> TASKS TO CARRY OUT
1) Answer these questions using the passage on money as trust.
(a) What did the farmer in ancient China trade all his possessions for?
(b) What does the passage say money is the most universal and most efficient form of?
(c) Which two primitive means does the passage say we rely on to make sense of things?
2) Write the next few sentences of the passage on money as trust, picking up right after its final sentence.

> SOURCE EXTRACT
Content starts

When a wealthy farmer, say in ancient China, sold all his possessions in exchange for a sack of cowrie shells. And then travelled with them to another province, he trusted this ancient Chinese farmer, he trusted that when he reached his destination, other people, complete stranger, who he never met before would be willing to sell him rice, to sell him a house, to sell him fields in exchange for his cowry shells.

Money is accordingly a system of mutual trust. And not just any system of mutual trust. Money is the most universal and most efficient system of mutual trust ever devised by human beings.

Money is an abstraction that allows us to trust that we will get our physical needs met without having to do the work ourselves of building our own houses, growing our own food, making our own medicines. With money, we were able to expand our resource networks to vast numbers of strangers.  What I’m imagining is something similar, but in the realm of information.  With so many facts, claims, data points, anecdotes, and opinions constantly surrounding us, we end up making sense of things through something very primitive: gossip from our friends, and faith in people who look like us and talk like us.  I don’t think we’re wrong to do so.  But it’s not a very efficient system.

Content ends

> INFORMATION PROVIDED

Content starts

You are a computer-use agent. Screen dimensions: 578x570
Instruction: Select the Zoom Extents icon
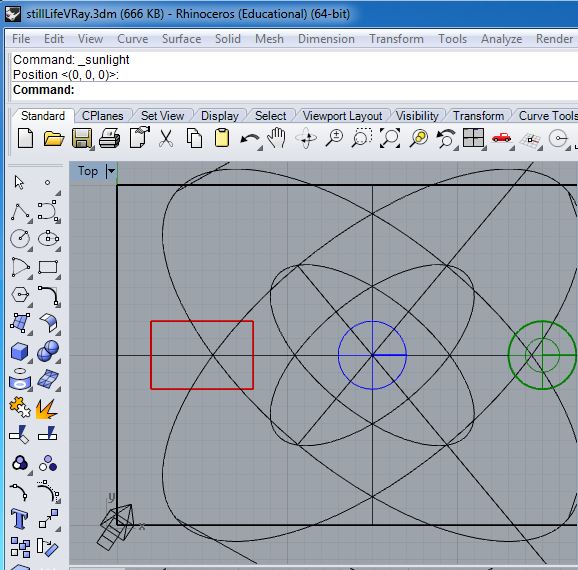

Content ends
Content starts

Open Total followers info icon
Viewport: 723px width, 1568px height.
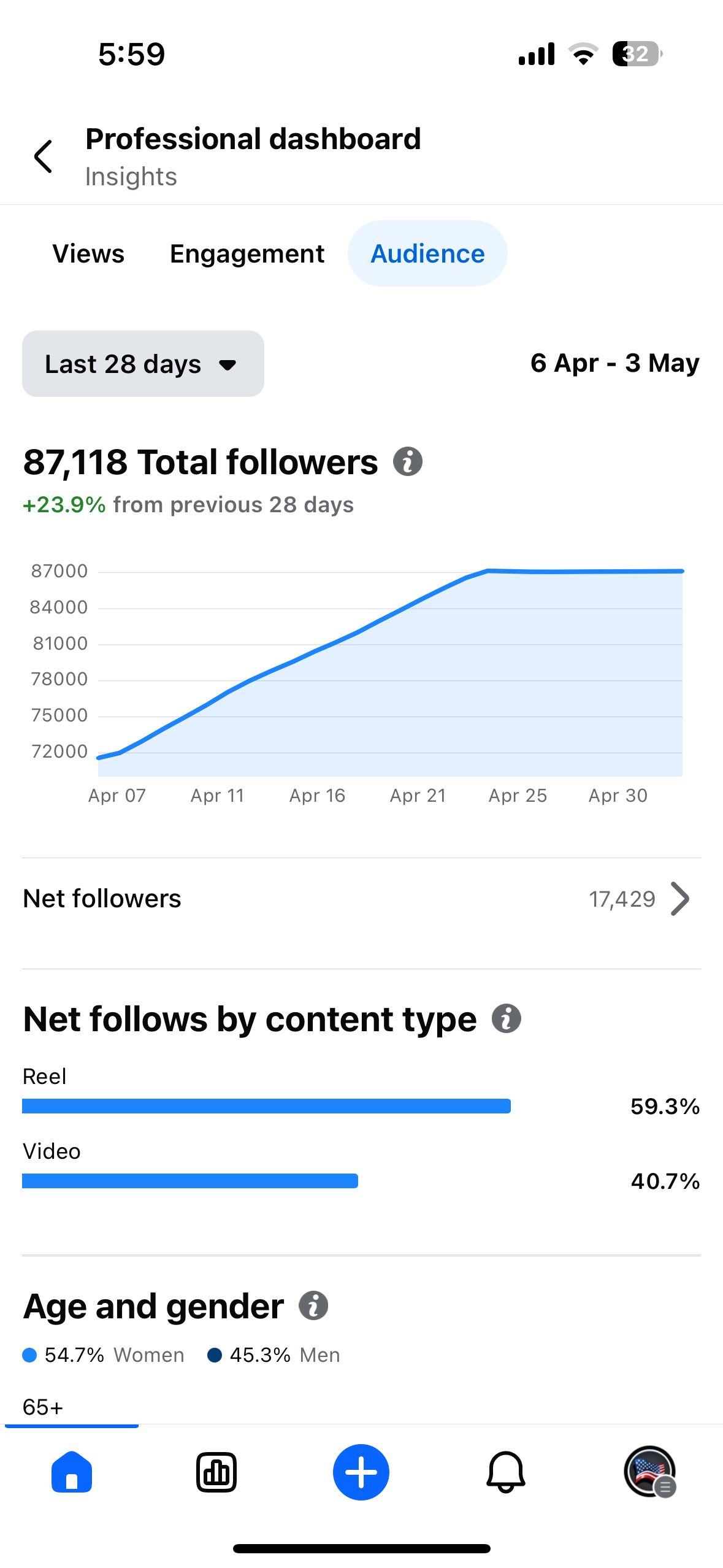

Content ends

> RESULTS
1)
(a) A sack of cowrie shells.
(b) A system of mutual trust devised by human beings.
(c) Gossip from our friends, and faith in people who look like us and talk like us.

2)
What if we could create a system, an abstraction, that allows us to trust that the knowledge and statements that are proposed to us are true, with a specific and transparent level of confidence?

Of course, we already have this in some respects. Most notably, we have a large and quite profitable academic and industrial system whose sole purpose is to create, collect and verify knowledge. But this system functions largely based on implicit rather than explicit trust. You trust the judgment of editors and peer reviewers of journals, of grant-makers and tenure-granters, and you trust these judgments because they belong to institutions with good reputations, or because their own work is frequently cited, or because you’ve read their work before and haven’t found any flaws. Some of these reasons are flimsier than others, but all are understandable, because verification is hard, trust is also hard, and there’s no other game going.

Which brings us around to the criticisms.  Let’s say we could make a much more efficient system, the equivalent of money but for knowledge.  Should we?

After all, money is the cause of so many problems in our society.  It causes corruption in our political systems, resentment and conflict in our personal lives, and suffering and death for many who do not have a lot of it.  Why on earth would we want to make anything more like money?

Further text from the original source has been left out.